Stored records:
***

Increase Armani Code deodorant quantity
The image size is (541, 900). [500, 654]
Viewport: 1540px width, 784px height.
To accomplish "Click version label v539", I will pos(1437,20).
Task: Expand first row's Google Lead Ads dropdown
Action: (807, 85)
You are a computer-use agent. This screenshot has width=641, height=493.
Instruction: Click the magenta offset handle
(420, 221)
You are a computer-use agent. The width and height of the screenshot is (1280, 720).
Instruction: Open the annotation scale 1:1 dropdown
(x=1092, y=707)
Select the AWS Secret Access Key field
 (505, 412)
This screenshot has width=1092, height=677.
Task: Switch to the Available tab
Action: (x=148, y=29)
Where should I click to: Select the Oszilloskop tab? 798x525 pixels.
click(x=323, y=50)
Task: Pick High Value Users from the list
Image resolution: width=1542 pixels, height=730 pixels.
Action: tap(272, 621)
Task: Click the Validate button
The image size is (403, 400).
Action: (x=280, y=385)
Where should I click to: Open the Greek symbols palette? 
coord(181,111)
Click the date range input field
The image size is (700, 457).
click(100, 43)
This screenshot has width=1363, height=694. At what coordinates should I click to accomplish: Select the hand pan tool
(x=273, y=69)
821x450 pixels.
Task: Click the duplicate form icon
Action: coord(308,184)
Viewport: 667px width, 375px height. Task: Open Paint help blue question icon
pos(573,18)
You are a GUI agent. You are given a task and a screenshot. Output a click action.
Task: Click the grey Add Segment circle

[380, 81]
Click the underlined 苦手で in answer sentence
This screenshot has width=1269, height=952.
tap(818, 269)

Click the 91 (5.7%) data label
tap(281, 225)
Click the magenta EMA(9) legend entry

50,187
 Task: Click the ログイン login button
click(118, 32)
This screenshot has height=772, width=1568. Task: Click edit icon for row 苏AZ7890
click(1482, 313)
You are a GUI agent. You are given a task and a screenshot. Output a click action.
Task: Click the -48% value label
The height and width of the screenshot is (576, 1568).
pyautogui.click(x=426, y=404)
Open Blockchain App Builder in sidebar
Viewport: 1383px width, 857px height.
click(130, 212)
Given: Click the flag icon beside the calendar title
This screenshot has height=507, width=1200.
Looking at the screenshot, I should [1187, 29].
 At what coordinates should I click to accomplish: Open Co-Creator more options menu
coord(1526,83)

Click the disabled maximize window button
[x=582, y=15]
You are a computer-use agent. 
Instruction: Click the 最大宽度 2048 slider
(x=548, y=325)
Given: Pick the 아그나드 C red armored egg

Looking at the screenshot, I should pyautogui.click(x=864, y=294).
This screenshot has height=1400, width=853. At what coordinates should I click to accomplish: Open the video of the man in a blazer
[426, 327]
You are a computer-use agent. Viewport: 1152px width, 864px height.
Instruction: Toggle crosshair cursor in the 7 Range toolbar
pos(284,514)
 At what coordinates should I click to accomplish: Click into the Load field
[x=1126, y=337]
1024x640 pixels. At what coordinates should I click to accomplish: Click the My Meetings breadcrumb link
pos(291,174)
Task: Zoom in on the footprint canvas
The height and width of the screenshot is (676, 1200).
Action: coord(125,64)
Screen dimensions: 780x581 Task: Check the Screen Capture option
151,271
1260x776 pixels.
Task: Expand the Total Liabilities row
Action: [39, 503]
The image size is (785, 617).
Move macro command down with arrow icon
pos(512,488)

***

• WORK TO COMPLETE: Each record above should be given again exactly as it appears.

• SOLUTION TO THIS PROBLEM:
Increase Armani Code deodorant quantity
The image size is (541, 900). [500, 654]
Viewport: 1540px width, 784px height.
To accomplish "Click version label v539", I will pos(1437,20).
Task: Expand first row's Google Lead Ads dropdown
Action: (807, 85)
You are a computer-use agent. This screenshot has width=641, height=493.
Instruction: Click the magenta offset handle
(420, 221)
You are a computer-use agent. The width and height of the screenshot is (1280, 720).
Instruction: Open the annotation scale 1:1 dropdown
(x=1092, y=707)
Select the AWS Secret Access Key field
 (505, 412)
This screenshot has width=1092, height=677.
Task: Switch to the Available tab
Action: (x=148, y=29)
Where should I click to: Select the Oszilloskop tab? 798x525 pixels.
click(x=323, y=50)
Task: Pick High Value Users from the list
Image resolution: width=1542 pixels, height=730 pixels.
Action: tap(272, 621)
Task: Click the Validate button
The image size is (403, 400).
Action: (x=280, y=385)
Where should I click to: Open the Greek symbols palette? 
coord(181,111)
Click the date range input field
The image size is (700, 457).
click(100, 43)
This screenshot has width=1363, height=694. At what coordinates should I click to accomplish: Select the hand pan tool
(x=273, y=69)
821x450 pixels.
Task: Click the duplicate form icon
Action: coord(308,184)
Viewport: 667px width, 375px height. Task: Open Paint help blue question icon
pos(573,18)
You are a GUI agent. You are given a task and a screenshot. Output a click action.
Task: Click the grey Add Segment circle

[380, 81]
Click the underlined 苦手で in answer sentence
This screenshot has width=1269, height=952.
tap(818, 269)

Click the 91 (5.7%) data label
tap(281, 225)
Click the magenta EMA(9) legend entry

50,187
 Task: Click the ログイン login button
click(118, 32)
This screenshot has height=772, width=1568. Task: Click edit icon for row 苏AZ7890
click(1482, 313)
You are a GUI agent. You are given a task and a screenshot. Output a click action.
Task: Click the -48% value label
The height and width of the screenshot is (576, 1568).
pyautogui.click(x=426, y=404)
Open Blockchain App Builder in sidebar
Viewport: 1383px width, 857px height.
click(130, 212)
Given: Click the flag icon beside the calendar title
This screenshot has height=507, width=1200.
Looking at the screenshot, I should [1187, 29].
 At what coordinates should I click to accomplish: Open Co-Creator more options menu
coord(1526,83)

Click the disabled maximize window button
[x=582, y=15]
You are a computer-use agent. 
Instruction: Click the 最大宽度 2048 slider
(x=548, y=325)
Given: Pick the 아그나드 C red armored egg

Looking at the screenshot, I should pyautogui.click(x=864, y=294).
This screenshot has height=1400, width=853. At what coordinates should I click to accomplish: Open the video of the man in a blazer
[426, 327]
You are a computer-use agent. Viewport: 1152px width, 864px height.
Instruction: Toggle crosshair cursor in the 7 Range toolbar
pos(284,514)
 At what coordinates should I click to accomplish: Click into the Load field
[x=1126, y=337]
1024x640 pixels. At what coordinates should I click to accomplish: Click the My Meetings breadcrumb link
pos(291,174)
Task: Zoom in on the footprint canvas
The height and width of the screenshot is (676, 1200).
Action: coord(125,64)
Screen dimensions: 780x581 Task: Check the Screen Capture option
151,271
1260x776 pixels.
Task: Expand the Total Liabilities row
Action: [39, 503]
The image size is (785, 617).
Move macro command down with arrow icon
pos(512,488)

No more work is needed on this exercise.